▸ Objective:
Arrange the lines below as a JSON list of strings, one string per line and omitting blank lines, beginning at the line that contains "Uncheck the Time Interval checkbox" and stopping after the line that contains "tap(343, 434)".

▸ Data:
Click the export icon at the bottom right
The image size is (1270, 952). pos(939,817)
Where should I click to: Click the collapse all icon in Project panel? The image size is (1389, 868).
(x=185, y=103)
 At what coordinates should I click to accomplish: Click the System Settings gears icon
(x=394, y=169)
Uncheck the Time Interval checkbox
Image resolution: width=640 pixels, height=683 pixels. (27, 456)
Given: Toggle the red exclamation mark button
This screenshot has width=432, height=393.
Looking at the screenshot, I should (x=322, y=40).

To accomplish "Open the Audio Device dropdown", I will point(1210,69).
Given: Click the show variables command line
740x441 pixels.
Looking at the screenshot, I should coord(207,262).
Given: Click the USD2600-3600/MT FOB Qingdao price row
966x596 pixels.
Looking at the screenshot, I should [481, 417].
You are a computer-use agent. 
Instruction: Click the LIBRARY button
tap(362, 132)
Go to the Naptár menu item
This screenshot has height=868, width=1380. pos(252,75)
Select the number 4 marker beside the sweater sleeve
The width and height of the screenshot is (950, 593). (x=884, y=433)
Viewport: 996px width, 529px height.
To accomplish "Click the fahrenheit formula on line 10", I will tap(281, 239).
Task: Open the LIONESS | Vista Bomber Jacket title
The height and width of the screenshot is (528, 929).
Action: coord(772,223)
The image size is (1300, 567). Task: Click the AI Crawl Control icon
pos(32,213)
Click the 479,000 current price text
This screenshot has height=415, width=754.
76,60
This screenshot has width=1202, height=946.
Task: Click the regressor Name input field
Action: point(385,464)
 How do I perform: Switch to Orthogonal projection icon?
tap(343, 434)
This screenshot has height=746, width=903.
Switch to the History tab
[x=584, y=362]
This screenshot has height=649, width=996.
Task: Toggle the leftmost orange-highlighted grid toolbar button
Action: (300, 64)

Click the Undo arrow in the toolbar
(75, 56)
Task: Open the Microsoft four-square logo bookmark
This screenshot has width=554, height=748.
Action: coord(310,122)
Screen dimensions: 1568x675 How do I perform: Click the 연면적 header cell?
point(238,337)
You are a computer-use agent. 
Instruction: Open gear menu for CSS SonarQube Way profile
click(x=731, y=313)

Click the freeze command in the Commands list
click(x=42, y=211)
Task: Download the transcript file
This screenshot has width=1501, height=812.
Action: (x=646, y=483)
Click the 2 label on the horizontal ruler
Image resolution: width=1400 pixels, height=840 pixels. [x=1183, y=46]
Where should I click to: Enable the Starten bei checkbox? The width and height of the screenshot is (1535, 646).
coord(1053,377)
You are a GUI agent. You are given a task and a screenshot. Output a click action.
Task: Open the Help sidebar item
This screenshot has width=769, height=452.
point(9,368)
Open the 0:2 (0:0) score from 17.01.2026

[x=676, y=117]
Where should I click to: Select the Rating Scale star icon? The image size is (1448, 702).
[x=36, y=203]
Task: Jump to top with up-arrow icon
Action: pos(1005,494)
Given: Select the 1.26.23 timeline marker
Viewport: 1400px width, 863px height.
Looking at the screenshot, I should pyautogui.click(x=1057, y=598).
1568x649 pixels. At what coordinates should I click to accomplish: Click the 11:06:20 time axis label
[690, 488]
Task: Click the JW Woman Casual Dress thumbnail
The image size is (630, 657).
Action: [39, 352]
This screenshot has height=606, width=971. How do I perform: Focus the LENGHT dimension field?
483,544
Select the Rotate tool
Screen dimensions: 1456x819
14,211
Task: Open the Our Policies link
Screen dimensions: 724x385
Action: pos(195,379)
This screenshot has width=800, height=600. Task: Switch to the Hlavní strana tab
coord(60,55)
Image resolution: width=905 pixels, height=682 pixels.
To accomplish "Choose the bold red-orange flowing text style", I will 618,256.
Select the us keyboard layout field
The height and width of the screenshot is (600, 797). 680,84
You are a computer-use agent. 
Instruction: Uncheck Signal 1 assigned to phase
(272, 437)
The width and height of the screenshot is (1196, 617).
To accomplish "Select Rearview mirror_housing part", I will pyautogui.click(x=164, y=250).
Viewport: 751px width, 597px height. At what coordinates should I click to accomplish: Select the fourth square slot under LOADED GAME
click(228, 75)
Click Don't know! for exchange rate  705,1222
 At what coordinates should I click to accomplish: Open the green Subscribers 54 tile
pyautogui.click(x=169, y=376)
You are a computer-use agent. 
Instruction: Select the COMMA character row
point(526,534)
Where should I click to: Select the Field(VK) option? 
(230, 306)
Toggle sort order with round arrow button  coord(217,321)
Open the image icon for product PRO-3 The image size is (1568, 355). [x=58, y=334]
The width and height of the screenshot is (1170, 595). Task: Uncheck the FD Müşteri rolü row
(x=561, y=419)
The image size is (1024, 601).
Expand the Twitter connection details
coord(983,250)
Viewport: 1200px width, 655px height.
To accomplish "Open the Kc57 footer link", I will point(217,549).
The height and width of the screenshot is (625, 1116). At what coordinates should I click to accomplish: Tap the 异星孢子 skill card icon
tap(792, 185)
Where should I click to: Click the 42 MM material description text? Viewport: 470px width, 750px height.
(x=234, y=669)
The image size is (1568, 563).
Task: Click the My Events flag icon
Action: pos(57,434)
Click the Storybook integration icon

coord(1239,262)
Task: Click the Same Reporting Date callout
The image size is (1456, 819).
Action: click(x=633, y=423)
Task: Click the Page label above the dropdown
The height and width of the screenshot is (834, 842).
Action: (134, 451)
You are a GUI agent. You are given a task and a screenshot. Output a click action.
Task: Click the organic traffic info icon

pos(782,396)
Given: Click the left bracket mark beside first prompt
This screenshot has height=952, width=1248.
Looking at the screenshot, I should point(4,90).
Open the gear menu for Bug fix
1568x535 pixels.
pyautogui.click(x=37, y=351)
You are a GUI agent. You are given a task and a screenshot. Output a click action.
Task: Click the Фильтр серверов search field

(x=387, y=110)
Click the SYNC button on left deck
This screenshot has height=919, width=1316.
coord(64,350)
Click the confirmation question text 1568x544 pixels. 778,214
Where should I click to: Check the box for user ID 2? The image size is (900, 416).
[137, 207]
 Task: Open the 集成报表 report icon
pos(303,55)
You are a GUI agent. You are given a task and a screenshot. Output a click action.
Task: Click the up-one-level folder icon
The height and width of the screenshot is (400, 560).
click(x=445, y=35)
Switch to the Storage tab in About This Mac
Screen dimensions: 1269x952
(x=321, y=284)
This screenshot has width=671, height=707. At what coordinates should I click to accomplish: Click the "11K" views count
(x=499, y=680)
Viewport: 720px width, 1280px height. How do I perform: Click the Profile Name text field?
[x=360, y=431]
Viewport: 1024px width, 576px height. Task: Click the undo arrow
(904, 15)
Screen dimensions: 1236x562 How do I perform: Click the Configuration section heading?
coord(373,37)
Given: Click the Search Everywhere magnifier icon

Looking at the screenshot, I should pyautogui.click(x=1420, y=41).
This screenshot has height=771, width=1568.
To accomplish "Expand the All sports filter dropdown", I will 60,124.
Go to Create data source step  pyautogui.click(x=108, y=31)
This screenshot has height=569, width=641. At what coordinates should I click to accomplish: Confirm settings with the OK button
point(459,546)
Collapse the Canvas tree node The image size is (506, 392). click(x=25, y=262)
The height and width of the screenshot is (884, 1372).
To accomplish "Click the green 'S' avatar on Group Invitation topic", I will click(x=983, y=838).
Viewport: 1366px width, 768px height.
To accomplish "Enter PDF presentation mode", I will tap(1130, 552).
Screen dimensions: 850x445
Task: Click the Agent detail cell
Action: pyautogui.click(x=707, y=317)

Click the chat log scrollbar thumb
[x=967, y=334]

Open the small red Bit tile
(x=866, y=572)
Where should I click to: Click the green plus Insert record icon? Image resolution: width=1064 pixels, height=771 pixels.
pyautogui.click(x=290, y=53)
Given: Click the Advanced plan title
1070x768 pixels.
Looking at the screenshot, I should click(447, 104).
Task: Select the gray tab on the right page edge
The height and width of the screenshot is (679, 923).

▸ Solution to this problem:
[
  "Uncheck the Time Interval checkbox",
  "Image resolution: width=640 pixels, height=683 pixels. (27, 456)",
  "Given: Toggle the red exclamation mark button",
  "This screenshot has width=432, height=393.",
  "Looking at the screenshot, I should (x=322, y=40).",
  "To accomplish \"Open the Audio Device dropdown\", I will point(1210,69).",
  "Given: Click the show variables command line",
  "740x441 pixels.",
  "Looking at the screenshot, I should coord(207,262).",
  "Given: Click the USD2600-3600/MT FOB Qingdao price row",
  "966x596 pixels.",
  "Looking at the screenshot, I should [481, 417].",
  "You are a computer-use agent. ",
  "Instruction: Click the LIBRARY button",
  "tap(362, 132)",
  "Go to the Naptár menu item",
  "This screenshot has height=868, width=1380. pos(252,75)",
  "Select the number 4 marker beside the sweater sleeve",
  "The width and height of the screenshot is (950, 593). (x=884, y=433)",
  "Viewport: 996px width, 529px height.",
  "To accomplish \"Click the fahrenheit formula on line 10\", I will tap(281, 239).",
  "Task: Open the LIONESS | Vista Bomber Jacket title",
  "The height and width of the screenshot is (528, 929).",
  "Action: coord(772,223)",
  "The image size is (1300, 567). Task: Click the AI Crawl Control icon",
  "pos(32,213)",
  "Click the 479,000 current price text",
  "This screenshot has height=415, width=754.",
  "76,60",
  "This screenshot has width=1202, height=946.",
  "Task: Click the regressor Name input field",
  "Action: point(385,464)",
  " How do I perform: Switch to Orthogonal projection icon?",
  "tap(343, 434)"
]